### WHAT YOU WILL DO
For this exercise, transcribe the records below without changing a word.
BEGIN GIVEN RECORDS
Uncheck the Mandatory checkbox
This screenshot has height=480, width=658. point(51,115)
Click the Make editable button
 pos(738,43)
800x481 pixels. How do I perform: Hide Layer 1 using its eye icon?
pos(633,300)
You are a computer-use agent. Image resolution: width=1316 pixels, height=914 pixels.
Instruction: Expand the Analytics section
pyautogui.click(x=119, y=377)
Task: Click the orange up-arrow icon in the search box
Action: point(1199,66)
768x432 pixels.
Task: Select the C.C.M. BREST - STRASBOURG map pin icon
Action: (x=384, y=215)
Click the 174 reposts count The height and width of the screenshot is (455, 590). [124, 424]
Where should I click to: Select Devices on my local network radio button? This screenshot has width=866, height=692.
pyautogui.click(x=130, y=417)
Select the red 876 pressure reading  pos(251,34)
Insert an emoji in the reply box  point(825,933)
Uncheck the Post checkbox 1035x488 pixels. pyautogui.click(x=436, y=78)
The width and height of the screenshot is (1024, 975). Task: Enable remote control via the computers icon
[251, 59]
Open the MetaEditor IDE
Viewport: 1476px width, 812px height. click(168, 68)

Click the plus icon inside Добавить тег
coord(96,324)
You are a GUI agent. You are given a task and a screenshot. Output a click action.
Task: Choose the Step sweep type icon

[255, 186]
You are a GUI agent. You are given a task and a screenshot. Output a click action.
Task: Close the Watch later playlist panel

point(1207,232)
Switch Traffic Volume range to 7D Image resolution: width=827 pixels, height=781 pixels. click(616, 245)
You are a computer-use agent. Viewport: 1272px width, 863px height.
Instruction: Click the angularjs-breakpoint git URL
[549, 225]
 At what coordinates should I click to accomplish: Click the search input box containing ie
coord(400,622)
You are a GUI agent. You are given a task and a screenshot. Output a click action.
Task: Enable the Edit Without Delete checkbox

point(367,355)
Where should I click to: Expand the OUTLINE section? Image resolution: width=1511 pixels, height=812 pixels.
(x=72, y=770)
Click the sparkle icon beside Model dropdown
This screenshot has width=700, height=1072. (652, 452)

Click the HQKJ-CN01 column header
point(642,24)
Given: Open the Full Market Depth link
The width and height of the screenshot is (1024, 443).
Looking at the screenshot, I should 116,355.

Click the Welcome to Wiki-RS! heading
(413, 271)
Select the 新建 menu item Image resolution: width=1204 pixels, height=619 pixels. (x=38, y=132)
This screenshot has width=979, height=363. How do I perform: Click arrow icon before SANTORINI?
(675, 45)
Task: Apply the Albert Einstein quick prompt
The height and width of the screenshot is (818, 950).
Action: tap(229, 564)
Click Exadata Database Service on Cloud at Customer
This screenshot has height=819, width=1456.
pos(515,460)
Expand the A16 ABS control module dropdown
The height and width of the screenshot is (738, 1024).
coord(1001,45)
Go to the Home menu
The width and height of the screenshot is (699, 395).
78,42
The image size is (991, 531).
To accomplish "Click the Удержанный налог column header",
END GIVEN RECORDS
### EXERCISE RESULT
Uncheck the Mandatory checkbox
This screenshot has height=480, width=658. point(51,115)
Click the Make editable button
 pos(738,43)
800x481 pixels. How do I perform: Hide Layer 1 using its eye icon?
pos(633,300)
You are a computer-use agent. Image resolution: width=1316 pixels, height=914 pixels.
Instruction: Expand the Analytics section
pyautogui.click(x=119, y=377)
Task: Click the orange up-arrow icon in the search box
Action: point(1199,66)
768x432 pixels.
Task: Select the C.C.M. BREST - STRASBOURG map pin icon
Action: (x=384, y=215)
Click the 174 reposts count The height and width of the screenshot is (455, 590). [124, 424]
Where should I click to: Select Devices on my local network radio button? This screenshot has width=866, height=692.
pyautogui.click(x=130, y=417)
Select the red 876 pressure reading  pos(251,34)
Insert an emoji in the reply box  point(825,933)
Uncheck the Post checkbox 1035x488 pixels. pyautogui.click(x=436, y=78)
The width and height of the screenshot is (1024, 975). Task: Enable remote control via the computers icon
[251, 59]
Open the MetaEditor IDE
Viewport: 1476px width, 812px height. click(168, 68)

Click the plus icon inside Добавить тег
coord(96,324)
You are a GUI agent. You are given a task and a screenshot. Output a click action.
Task: Choose the Step sweep type icon

[255, 186]
You are a GUI agent. You are given a task and a screenshot. Output a click action.
Task: Close the Watch later playlist panel

point(1207,232)
Switch Traffic Volume range to 7D Image resolution: width=827 pixels, height=781 pixels. click(616, 245)
You are a computer-use agent. Viewport: 1272px width, 863px height.
Instruction: Click the angularjs-breakpoint git URL
[549, 225]
 At what coordinates should I click to accomplish: Click the search input box containing ie
coord(400,622)
You are a GUI agent. You are given a task and a screenshot. Output a click action.
Task: Enable the Edit Without Delete checkbox

point(367,355)
Where should I click to: Expand the OUTLINE section? Image resolution: width=1511 pixels, height=812 pixels.
(x=72, y=770)
Click the sparkle icon beside Model dropdown
This screenshot has width=700, height=1072. (652, 452)

Click the HQKJ-CN01 column header
point(642,24)
Given: Open the Full Market Depth link
The width and height of the screenshot is (1024, 443).
Looking at the screenshot, I should 116,355.

Click the Welcome to Wiki-RS! heading
(413, 271)
Select the 新建 menu item Image resolution: width=1204 pixels, height=619 pixels. (x=38, y=132)
This screenshot has width=979, height=363. How do I perform: Click arrow icon before SANTORINI?
(675, 45)
Task: Apply the Albert Einstein quick prompt
The height and width of the screenshot is (818, 950).
Action: tap(229, 564)
Click Exadata Database Service on Cloud at Customer
This screenshot has height=819, width=1456.
pos(515,460)
Expand the A16 ABS control module dropdown
The height and width of the screenshot is (738, 1024).
coord(1001,45)
Go to the Home menu
The width and height of the screenshot is (699, 395).
78,42
The image size is (991, 531).
To accomplish "Click the Удержанный налог column header",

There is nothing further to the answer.